Interesting analysis of President Obama and Democrats proposal to increases taxes on the rich that is embodied as means to pay for President Obama's jobs bill. Of course, Republicans, including Romney, reject consideration of any such taxes.
http://swampland.time.com/2011/10/03/what-mitt-romney-has-to-lose-and-obama-has-to-gain-from-the-buffett-rule/
Just how much Romney pays in taxes is, for the moment, a private matter. But his income is public knowledge. In August, Romney disclosed that in 2010 he and his wife made between $1.1 million and $2.8 million in royalties, salary, speaking fees and interest, most of which was likely taxed at a marginal rate of 35%, after accounting for deductions. The Romneys made an additional $5.5 million to $37.3 million from dividends and capital gains, which is generally taxed at a much lower rate of 15%.
Calculating the Romneys’ exact tax burden is not possible from the public records because of a number of factors, like the amount of money that Romney deducted from his taxes and the length of time that he owned investments, are unknown. But ballpark estimates are possible. Assuming that Romney declared roughly the same number of deductions as others in his income level and that his dividend and capital gains income qualified for the 15% bracket, Romney would have paid roughly 14% of his gross income in taxes to the federal government in 2010 according to Bob McIntyre, who crafts tax policy at the left-leaning Citizens for Tax Justice.
People who earn as much money as Romney typically make most of it in capital gains and often deduct more than they earn in royalties, salary and interest. In other words, they never pay the 35% rate that their income would be subject to if they just got a paycheck like most Americans.
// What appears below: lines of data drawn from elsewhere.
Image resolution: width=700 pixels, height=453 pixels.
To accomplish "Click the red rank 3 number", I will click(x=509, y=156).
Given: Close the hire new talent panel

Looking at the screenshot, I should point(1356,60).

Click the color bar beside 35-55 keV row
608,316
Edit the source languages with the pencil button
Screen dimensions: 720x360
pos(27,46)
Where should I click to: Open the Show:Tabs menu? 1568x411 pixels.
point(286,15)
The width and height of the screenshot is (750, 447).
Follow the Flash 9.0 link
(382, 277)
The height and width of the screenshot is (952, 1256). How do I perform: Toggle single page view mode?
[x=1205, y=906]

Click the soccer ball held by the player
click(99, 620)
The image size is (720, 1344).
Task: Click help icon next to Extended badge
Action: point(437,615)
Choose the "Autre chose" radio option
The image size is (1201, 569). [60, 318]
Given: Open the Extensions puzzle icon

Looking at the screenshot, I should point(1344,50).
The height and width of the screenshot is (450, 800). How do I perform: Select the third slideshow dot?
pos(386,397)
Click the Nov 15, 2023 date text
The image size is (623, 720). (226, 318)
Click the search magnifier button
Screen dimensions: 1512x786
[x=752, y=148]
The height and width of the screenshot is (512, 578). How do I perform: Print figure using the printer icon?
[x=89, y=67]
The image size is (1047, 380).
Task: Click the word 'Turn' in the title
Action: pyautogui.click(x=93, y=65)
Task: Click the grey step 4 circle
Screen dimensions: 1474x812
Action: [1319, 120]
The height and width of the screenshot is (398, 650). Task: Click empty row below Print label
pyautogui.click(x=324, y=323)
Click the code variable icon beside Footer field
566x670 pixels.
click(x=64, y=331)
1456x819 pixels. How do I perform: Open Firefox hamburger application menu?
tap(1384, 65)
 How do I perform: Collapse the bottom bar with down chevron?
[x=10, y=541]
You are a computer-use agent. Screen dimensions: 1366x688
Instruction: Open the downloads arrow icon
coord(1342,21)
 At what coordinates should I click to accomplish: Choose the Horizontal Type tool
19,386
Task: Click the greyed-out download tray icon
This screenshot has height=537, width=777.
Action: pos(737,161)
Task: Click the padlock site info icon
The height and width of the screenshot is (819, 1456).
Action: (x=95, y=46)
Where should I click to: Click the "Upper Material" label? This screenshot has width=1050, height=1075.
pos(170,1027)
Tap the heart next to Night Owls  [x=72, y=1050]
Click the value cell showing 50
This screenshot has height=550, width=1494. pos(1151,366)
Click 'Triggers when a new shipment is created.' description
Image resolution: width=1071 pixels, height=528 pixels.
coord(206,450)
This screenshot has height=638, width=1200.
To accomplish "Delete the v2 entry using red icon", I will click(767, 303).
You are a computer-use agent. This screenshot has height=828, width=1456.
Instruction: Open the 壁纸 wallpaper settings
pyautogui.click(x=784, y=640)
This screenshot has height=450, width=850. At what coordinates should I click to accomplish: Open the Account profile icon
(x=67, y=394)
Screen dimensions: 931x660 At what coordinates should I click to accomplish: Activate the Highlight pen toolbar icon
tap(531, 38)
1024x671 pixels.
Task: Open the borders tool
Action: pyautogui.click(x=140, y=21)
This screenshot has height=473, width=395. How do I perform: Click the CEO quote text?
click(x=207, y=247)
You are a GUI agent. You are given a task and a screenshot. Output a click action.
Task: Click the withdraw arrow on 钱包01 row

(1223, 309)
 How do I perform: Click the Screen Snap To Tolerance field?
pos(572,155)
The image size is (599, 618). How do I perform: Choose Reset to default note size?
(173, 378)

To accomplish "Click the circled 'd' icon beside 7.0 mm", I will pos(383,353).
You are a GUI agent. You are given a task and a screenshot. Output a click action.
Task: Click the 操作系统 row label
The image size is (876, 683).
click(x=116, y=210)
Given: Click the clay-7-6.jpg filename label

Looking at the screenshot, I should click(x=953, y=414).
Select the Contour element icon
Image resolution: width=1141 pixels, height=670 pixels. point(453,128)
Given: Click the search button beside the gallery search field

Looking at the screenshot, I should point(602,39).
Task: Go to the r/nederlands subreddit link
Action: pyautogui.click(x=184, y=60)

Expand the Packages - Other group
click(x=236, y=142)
And this is exactly the dynamic that Obama and Buffett have been talking about in recent weeks: For a select group of wealthy investors, the regular income tax structure simply does not apply. (Buffett claims to pay just 17% of his net income in taxes.) It pays to be an investor in a way that it does not pay to be a high paid actor or professional sports star. If Romney made the same amount of income in 2010 as he declared, but it all came as a direct salary, McIntyre calculates that he would have paid something closer to 30% of his net income in taxes. “There is no justification for it,” Obama said in the Rose Garden. “It is wrong that in the United States of America, a teacher or a nurse or a construction worker who earns $50,000 should pay higher tax rates than somebody pulling in $50 million.”